··· INPUT DATA ···

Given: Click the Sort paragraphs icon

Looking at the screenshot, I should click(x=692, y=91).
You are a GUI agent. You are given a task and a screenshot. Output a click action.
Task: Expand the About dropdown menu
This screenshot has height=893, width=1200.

···

**TASK BRIEF**
The reply must consist solely of the lines from the one containing "Task: Expand the About dropdown menu" through the last line in the material above, reproduced exactly.

**WRITTEN REPLY**
Task: Expand the About dropdown menu
This screenshot has height=893, width=1200.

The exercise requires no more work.